These defaulting banks are just gamblers with visions of instant riches with someone else’s money and they just happen to have lost it all with the spin of a wheel. The defaults are natural and the clients who have their money with these banks should do is give the bank owners a good metaphoric back alley beating.

Banks who are saved are infused with this inflation prone monopoly money and before enough of this ‘paper’ really starts to dramatically affect prices. The best course of action now is to protect yourself from all this. How? Maybe acquiring assets (that you can afford) that hold their value through time whether it would be in precious metals or something people would need and worth trading. Anything written on paper (cash, stocks, bonds, certificates) can be blown away in an instant, but not a hard solid valuable asset.
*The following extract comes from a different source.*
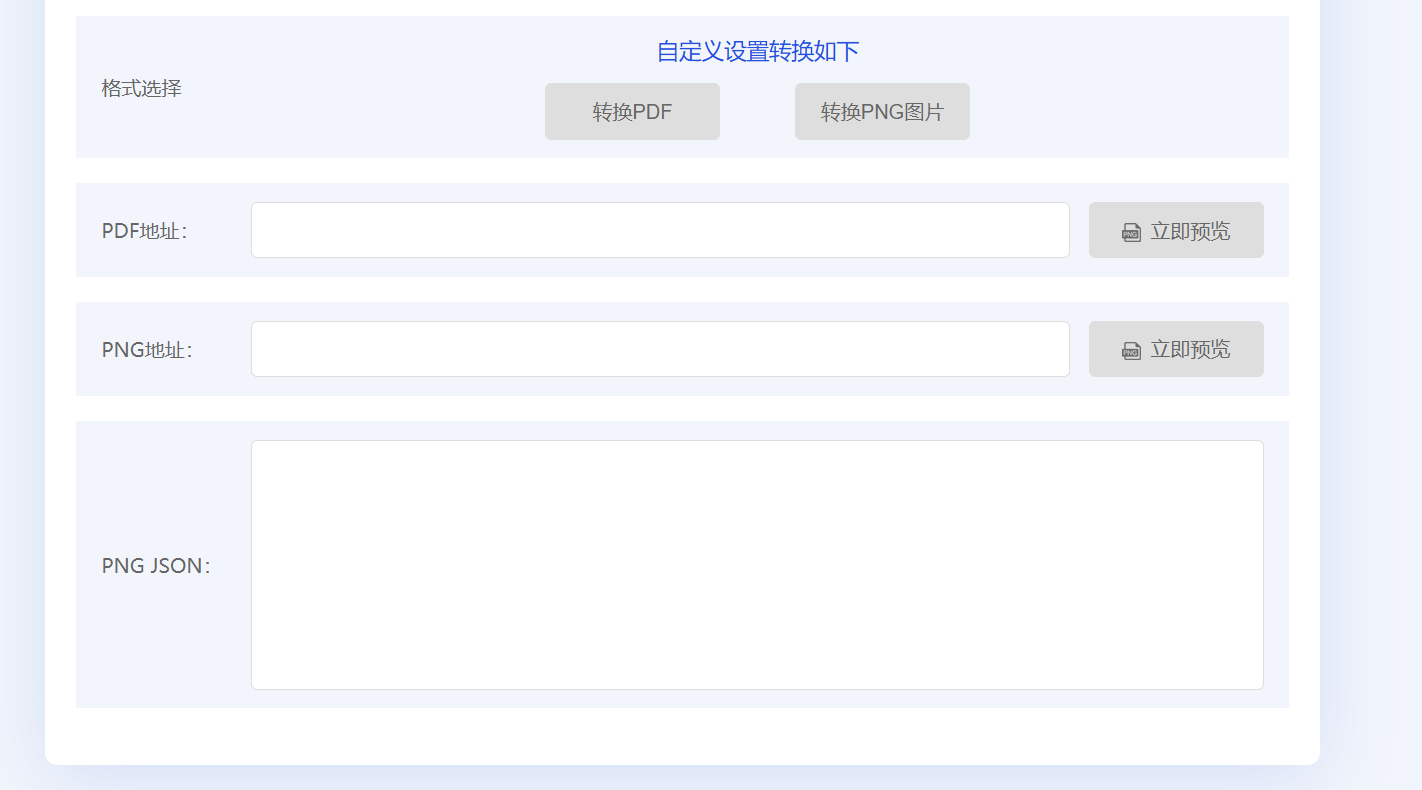The height and width of the screenshot is (790, 1422).
Task: Click inside the PNG JSON text area
Action: point(756,563)
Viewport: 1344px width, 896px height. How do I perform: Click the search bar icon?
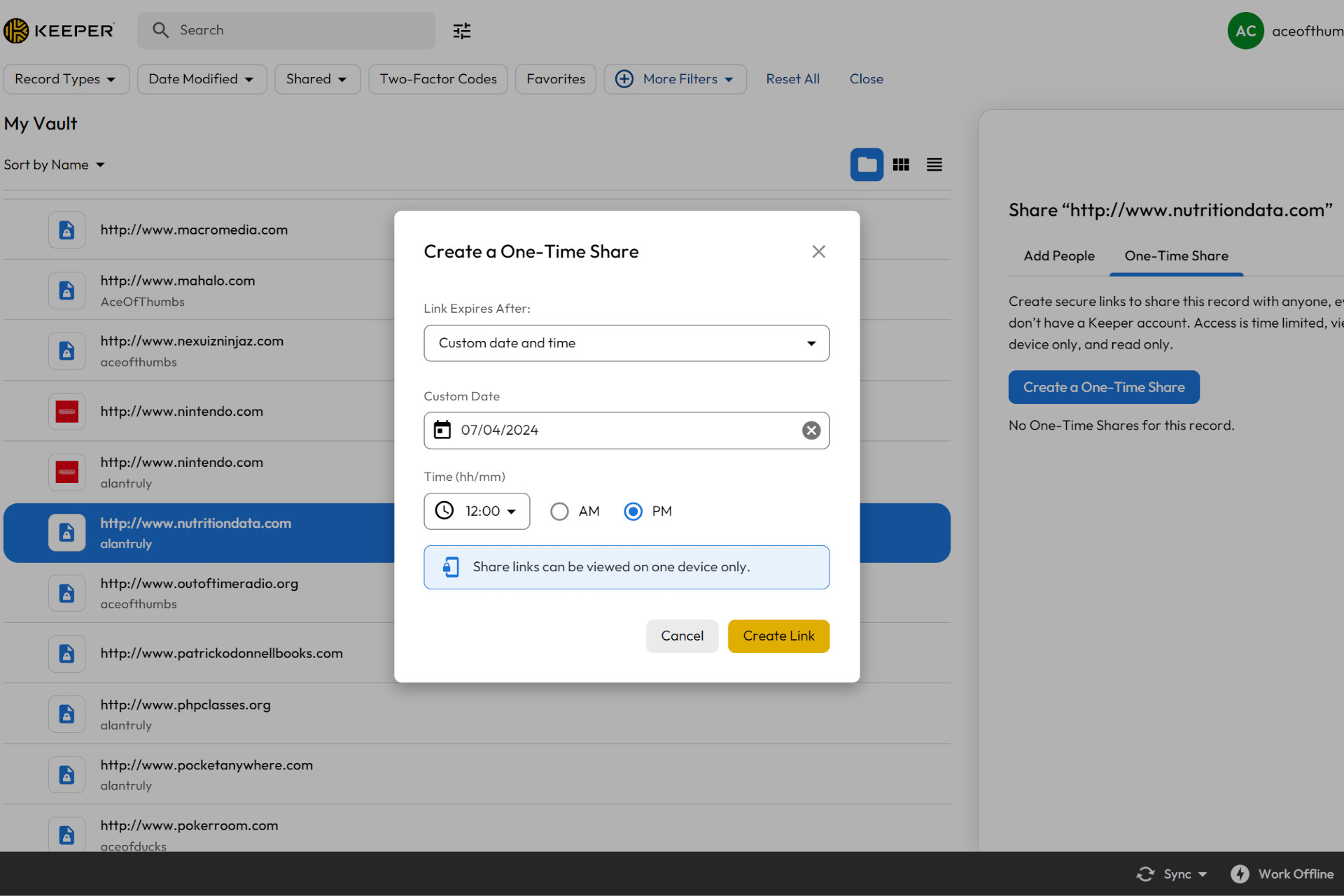coord(159,30)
Citibank Controversy Puts Dubious FDIC Guarantee Back In The Spotlight

Paul Joseph Watson Prison Planet.com Thursday, February 25, 2010

The recent controversy surrounding Citibank’s advisory to its customers reserving the right to impose a 7 day restriction on withdrawals from their accounts is a stark reminder of the vulnerability of the fractional reserve banking system and the FDIC’s shaky guarantee that it can insure deposits in the event of a bank run.
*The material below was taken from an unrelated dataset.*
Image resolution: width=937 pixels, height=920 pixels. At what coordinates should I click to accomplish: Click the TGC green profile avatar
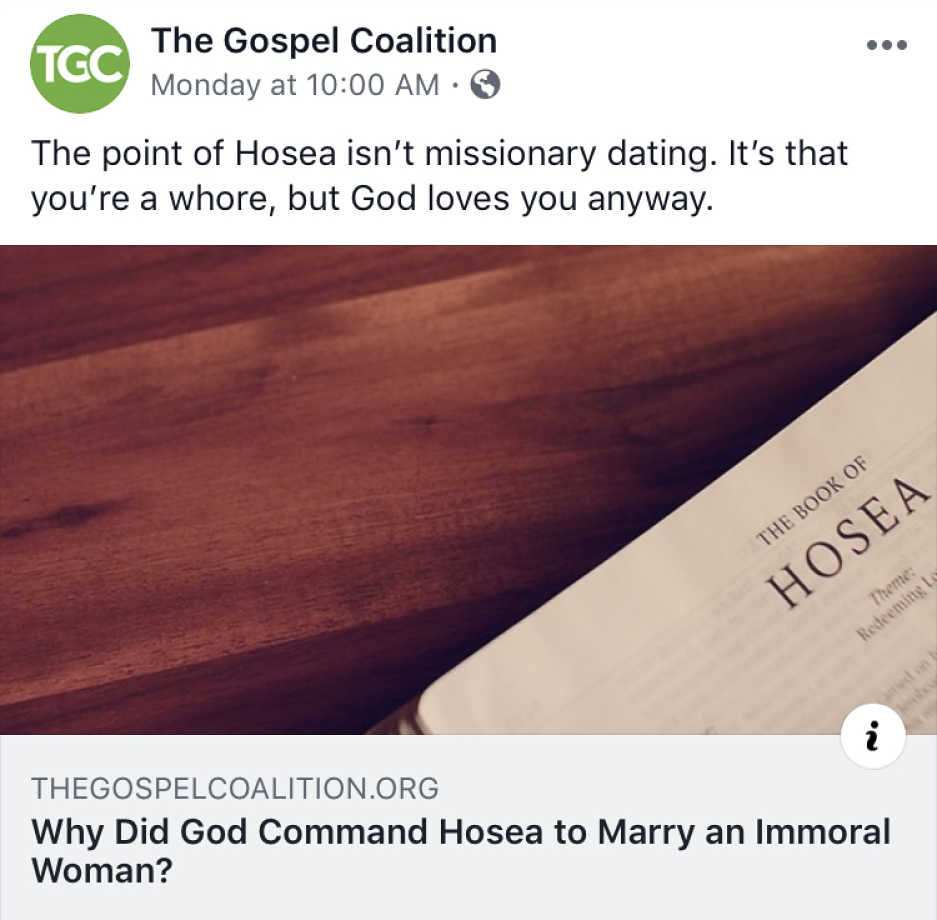(x=80, y=63)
As we reported last week, Citibank’s notice informing its customers of the right to request 7 days notice before funds can be withdrawn from all checking, savings and money market accounts was necessary to ensure compliance with Federal Reserve regulations.

Fox News Business reported on the “little known regulation” yesterday in a piece by Darryl R. Isherwood.

“The requirement is part of Regulation D of the Securities Act of 1933. It applies to all accounts classified as Negotiable Order of Withdrawal [NOW] accounts – basically interest-bearing checking and savings accounts held by individuals and non-profits. Banks are not required to hold reserves in place to cover NOW accounts, so the rule prevents a run on withdrawals for which there are no reserves,” states the report.

For those still unaware of the fact, it may come as a shock that your bank has no reserves with which to cover withdrawals if there was a sudden loss of confidence and a good old run on the bank as has happened on several occasions over the last two years in both the UK and the U.S.

“According to a spokeswoman, the bank changed the status of the bulk of its consumer checking accounts last year to take advantage of an FDIC policy to provide unlimited account protection to certain types of accounts. When Citi transferred the accounts back to their original status, it triggered the notification of the seven-day requirement,” states the report.

Although the FDIC claims it guarantees insurance to the tune of $250,000 per depositor per bank, the rising number of bank failures and those placed on the “problem list” has stoked fears that the tank is running dry.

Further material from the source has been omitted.